Vic’s ex snorted and stomped off. Lacey gathered her wits—and her mother and sister from the Amanda memorial—grateful that she didn’t have to explain Montana or reveal anything else complicated about her relationship with Vic Donovan.
If I still have one.
“Find anything interesting?” Lacey asked.
“Maybe. There are lots of clues here,” Cherise said. “We just don’t know what they are.”
Lacey gazed at the flowers. There were so many, jumbled in a rather disturbing clash of colors, put there by people who had never met Amanda, and yet somehow felt they knew her. They felt as if they had lost a friend. “If you can find a clue in that mess, good luck.”
“What do we do now?” Cherise wanted to know, looking expectantly at Lacey as if she were the cruise director on the S.S.
Smithsonian
. Lacey knew very well what the Smithsonian women wanted to see most of all in Washington, and she was going to give it to them, till their feet were screaming for mercy. After all, even John Henry Tyler had said, “Why don’t y’all hang around those musty old museums of yours?”
“You wouldn’t want to see the museums, would you?”
Chapter 24
They agreed their first target of choice at the Smithsonian Museum of American History would be Lacey’s personal favorite, the First Ladies’ gowns, the ever-popular display on the wives of the Presidents. “And the shops, don’t forget the shops,” Cherise said. “I need something that says Smithsonian all over it.”
“Okay. I need to stop by the office for about half an hour, but I can drop you at the museum and then meet you later.”
“No, Lacey,” her mother corrected. “We have half an hour to spare. We’d love to see your office.”
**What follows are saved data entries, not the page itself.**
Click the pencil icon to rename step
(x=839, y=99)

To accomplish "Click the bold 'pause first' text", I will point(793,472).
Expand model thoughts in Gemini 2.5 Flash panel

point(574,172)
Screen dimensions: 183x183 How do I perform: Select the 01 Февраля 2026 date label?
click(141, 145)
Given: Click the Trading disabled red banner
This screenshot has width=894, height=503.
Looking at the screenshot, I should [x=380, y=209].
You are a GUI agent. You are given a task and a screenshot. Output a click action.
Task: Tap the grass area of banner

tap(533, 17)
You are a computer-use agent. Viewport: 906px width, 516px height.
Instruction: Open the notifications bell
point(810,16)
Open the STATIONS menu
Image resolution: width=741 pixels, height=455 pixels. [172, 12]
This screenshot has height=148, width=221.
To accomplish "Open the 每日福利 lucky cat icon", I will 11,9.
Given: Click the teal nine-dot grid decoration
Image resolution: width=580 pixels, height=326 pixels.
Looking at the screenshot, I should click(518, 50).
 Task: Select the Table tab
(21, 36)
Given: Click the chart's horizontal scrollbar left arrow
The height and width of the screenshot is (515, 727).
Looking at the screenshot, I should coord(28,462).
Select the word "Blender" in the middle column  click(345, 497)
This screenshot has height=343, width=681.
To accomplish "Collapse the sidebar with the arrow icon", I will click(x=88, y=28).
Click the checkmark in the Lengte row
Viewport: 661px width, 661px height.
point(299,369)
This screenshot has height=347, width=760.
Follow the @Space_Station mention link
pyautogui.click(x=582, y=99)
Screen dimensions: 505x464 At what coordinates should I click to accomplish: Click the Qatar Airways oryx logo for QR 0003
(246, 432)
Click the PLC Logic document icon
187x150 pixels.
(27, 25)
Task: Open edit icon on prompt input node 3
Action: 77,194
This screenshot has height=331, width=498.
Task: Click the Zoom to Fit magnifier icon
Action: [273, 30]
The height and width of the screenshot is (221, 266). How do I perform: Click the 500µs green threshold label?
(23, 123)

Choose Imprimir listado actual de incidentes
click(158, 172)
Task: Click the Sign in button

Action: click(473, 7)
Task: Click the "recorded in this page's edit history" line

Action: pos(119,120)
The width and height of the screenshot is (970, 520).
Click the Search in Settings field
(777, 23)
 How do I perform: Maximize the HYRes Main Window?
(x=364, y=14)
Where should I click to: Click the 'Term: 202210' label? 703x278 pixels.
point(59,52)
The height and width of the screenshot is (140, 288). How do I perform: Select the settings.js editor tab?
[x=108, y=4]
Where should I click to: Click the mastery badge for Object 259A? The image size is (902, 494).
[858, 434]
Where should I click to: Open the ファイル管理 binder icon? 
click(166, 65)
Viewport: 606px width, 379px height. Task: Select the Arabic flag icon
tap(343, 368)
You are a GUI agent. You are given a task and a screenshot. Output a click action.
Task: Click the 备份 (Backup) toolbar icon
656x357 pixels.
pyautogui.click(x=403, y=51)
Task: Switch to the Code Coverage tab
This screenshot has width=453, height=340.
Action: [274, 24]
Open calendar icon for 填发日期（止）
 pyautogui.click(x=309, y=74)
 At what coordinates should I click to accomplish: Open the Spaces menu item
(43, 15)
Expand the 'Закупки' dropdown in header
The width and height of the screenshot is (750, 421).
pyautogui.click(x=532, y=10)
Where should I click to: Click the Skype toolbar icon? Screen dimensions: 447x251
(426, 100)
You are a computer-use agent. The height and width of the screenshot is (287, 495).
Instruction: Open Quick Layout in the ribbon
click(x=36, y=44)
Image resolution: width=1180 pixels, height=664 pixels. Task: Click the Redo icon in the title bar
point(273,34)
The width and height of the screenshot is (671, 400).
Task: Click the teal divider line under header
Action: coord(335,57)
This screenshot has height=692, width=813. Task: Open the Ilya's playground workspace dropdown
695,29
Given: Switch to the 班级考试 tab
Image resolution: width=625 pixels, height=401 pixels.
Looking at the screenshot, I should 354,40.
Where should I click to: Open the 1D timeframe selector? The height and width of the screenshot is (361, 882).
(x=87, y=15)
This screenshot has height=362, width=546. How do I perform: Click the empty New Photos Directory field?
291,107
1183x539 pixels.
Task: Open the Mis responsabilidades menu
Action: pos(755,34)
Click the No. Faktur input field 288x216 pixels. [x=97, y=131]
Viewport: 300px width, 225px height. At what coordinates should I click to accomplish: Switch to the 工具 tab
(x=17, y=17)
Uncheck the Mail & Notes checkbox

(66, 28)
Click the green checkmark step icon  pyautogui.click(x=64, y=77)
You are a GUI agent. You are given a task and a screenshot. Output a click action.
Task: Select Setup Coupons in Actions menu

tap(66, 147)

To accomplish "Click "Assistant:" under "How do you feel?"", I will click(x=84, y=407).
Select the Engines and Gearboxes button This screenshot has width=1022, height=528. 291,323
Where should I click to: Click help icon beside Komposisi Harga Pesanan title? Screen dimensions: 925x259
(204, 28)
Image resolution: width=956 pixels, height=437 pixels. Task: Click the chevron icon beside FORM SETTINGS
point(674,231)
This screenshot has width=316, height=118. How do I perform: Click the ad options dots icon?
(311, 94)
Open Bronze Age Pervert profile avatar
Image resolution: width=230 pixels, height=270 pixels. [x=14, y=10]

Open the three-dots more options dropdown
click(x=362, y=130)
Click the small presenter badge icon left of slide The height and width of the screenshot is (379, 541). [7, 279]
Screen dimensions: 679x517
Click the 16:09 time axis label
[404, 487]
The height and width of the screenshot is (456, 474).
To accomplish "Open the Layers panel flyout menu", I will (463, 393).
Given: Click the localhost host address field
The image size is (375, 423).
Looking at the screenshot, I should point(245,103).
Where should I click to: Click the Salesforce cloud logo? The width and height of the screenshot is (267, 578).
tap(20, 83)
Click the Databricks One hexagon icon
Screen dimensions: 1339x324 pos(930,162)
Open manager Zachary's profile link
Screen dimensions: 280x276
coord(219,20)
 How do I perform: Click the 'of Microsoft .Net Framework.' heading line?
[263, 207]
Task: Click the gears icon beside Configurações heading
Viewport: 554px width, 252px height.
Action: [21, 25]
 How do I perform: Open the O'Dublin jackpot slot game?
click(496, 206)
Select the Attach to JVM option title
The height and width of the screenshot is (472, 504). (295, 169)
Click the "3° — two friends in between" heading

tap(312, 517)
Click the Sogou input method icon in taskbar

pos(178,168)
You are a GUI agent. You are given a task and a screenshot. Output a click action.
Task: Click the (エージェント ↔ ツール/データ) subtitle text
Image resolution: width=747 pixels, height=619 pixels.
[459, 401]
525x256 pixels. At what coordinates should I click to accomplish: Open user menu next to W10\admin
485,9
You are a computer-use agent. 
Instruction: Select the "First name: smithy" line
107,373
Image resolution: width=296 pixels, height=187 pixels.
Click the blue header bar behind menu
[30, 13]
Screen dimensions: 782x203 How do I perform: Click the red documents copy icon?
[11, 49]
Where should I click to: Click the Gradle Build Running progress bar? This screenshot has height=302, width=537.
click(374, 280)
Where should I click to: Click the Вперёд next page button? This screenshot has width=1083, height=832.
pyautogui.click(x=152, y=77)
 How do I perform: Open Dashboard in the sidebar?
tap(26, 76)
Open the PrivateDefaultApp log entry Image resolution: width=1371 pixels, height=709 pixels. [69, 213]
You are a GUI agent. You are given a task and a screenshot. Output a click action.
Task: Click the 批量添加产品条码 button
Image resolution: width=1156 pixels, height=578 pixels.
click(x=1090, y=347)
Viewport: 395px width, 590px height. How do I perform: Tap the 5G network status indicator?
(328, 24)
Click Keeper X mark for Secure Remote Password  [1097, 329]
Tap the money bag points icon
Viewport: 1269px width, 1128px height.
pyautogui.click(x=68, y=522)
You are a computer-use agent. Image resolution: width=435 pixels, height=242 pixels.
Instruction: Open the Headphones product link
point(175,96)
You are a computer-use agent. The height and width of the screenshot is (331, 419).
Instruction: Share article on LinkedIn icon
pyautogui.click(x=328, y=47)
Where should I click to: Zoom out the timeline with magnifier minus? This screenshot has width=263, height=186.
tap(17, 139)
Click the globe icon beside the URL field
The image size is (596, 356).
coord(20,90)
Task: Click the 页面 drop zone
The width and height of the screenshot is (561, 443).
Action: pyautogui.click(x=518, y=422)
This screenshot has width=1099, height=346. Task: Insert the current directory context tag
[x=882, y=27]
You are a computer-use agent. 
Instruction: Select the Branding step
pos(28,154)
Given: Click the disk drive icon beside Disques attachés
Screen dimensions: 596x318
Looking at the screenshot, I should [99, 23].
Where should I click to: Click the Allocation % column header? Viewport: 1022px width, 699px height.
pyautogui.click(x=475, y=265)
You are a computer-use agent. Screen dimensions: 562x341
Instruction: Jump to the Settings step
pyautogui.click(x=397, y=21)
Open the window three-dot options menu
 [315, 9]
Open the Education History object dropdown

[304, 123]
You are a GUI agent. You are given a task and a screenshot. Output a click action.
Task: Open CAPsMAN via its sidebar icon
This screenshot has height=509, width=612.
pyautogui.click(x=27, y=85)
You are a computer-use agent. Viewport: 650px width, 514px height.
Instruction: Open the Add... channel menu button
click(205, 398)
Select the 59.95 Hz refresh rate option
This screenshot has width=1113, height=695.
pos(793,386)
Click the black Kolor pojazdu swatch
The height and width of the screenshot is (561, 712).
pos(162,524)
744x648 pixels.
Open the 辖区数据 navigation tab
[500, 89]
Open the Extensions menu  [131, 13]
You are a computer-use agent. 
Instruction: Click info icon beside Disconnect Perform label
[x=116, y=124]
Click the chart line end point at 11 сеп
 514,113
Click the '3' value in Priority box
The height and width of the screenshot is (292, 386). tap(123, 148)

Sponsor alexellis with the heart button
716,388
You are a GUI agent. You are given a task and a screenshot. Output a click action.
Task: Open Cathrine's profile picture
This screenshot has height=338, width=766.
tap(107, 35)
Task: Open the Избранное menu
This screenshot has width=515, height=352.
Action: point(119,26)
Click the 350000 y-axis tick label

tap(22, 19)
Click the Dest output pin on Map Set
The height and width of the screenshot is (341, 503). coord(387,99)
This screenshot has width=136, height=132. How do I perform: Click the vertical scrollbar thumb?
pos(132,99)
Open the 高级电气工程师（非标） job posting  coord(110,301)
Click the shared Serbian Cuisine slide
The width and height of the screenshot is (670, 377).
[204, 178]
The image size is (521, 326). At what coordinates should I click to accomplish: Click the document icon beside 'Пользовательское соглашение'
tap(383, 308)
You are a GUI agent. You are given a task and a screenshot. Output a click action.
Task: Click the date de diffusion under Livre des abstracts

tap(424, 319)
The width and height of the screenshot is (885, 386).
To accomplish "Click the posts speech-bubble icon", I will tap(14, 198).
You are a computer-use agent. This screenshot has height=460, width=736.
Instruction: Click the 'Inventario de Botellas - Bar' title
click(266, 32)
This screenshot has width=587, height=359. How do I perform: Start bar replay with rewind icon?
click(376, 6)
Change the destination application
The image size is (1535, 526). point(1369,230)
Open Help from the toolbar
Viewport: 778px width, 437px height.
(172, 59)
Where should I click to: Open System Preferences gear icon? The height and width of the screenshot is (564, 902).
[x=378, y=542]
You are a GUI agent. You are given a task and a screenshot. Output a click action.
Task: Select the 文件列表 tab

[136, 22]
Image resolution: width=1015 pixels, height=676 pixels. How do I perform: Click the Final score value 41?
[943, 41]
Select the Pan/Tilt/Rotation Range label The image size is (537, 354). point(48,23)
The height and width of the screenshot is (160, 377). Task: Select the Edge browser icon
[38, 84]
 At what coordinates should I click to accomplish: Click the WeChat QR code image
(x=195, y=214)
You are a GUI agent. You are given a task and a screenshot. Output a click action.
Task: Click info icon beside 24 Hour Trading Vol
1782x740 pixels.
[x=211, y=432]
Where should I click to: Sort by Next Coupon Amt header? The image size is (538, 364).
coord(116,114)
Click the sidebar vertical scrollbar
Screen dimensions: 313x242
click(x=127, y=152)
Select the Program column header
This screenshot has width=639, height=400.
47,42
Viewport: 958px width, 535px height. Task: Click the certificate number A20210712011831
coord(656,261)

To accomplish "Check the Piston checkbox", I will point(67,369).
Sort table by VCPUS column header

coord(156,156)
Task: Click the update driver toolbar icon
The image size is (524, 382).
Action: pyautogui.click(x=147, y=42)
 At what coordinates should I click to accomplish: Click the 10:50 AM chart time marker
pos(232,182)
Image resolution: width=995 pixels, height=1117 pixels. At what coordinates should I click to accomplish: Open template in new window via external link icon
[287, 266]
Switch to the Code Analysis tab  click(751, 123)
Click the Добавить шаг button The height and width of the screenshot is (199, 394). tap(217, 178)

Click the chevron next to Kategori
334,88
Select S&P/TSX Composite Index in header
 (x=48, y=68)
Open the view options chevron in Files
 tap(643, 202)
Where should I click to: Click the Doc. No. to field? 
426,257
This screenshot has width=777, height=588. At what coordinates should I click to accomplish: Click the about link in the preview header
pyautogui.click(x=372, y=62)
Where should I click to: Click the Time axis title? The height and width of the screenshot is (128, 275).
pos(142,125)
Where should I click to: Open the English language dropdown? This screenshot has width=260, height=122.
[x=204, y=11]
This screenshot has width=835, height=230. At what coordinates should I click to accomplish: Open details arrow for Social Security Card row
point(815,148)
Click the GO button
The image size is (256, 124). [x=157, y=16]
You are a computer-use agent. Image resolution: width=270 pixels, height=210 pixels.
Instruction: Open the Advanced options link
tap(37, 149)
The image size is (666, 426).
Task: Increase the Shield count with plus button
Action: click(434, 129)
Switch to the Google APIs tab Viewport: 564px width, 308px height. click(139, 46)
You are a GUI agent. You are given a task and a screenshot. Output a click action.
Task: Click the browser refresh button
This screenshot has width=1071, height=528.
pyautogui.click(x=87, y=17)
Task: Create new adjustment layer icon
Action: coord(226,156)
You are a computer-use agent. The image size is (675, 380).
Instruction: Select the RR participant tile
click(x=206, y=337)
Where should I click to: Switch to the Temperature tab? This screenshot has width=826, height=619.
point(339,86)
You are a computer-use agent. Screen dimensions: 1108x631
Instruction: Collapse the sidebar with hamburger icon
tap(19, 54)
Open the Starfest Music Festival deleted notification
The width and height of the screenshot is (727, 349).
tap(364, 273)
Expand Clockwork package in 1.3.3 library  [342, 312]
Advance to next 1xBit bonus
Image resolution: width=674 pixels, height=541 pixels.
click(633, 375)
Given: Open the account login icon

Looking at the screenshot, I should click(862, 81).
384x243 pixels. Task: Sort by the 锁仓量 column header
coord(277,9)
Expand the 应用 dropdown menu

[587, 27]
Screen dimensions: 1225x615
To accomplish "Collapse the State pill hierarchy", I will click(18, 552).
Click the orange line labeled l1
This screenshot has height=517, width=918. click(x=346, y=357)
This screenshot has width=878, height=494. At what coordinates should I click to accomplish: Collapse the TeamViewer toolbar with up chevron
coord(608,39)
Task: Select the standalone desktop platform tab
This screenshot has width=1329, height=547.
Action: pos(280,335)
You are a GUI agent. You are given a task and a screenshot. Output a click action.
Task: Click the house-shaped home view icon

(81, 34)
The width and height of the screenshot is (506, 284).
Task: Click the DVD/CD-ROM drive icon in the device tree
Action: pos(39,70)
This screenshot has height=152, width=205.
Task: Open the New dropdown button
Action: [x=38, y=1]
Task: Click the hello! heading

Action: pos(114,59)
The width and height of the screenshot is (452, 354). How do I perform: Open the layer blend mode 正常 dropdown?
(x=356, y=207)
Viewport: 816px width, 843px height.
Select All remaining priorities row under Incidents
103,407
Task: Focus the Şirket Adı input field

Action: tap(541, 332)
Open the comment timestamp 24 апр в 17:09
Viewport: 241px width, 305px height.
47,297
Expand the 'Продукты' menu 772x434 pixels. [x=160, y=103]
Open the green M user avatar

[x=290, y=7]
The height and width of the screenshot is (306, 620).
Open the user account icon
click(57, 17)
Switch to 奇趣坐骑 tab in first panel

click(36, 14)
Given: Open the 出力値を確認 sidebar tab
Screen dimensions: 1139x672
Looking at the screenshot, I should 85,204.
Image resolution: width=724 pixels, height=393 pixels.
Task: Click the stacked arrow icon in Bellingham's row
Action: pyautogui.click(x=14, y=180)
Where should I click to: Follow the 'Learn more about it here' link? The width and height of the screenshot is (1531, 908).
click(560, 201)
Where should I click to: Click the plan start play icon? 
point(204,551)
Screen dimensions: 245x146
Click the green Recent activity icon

“But I have to write a story and check my messages. You’ll be bored. Really bored.”
“We will be fine. You can do your work, and we won’t make a peep.”
“I can’t work with you there peering over my shoulder.”
“You used to do your homework with me peering over your shoulder. And you always got excellent grades, except, of course, in math.” Rose was firm on the subject, presumably suspicious that Lacey would be off investigating without her freshly made-over backup team.
“You won’t like it, and it’s a perfect waste of your new clothes.” Lacey said, giving in.
Tuesday, I just have to make it till Tuesday.
The Eye Street Observer
’s newsroom was quieter than it was during the workweek, but there was a low-key hum of activity when Lacey arrived with her family. She passed by Mac’s office. His lights were on and he was in, no doubt working on a heart attack.
As a general rule, Lacey tried to keep her weekends free of the office. But the second attempt on Spaulding’s life was worth a story. In fact, she was sure Mac would send the Grim Reaper after her if she failed to turn in this story. She could write a few paragraphs and hand it off to the weekend city editor, or Tony Trujillo, the cops reporter, if he was around. She was trying to compose the story lead in her head.
“Smithsonian!” Lacey turned to see Mac at his door glaring at her.
“Hi, Mac.”
Don’t start.
“Did you not promise me you would stay away from here and do family things this weekend?”
“I am.” She indicated her two companions. “This is my mother, Rose Smithsonian, and my sister, Cherise Smithsonian.” They waved and smiled. Lacey just hoped they wouldn’t say anything incriminating about her.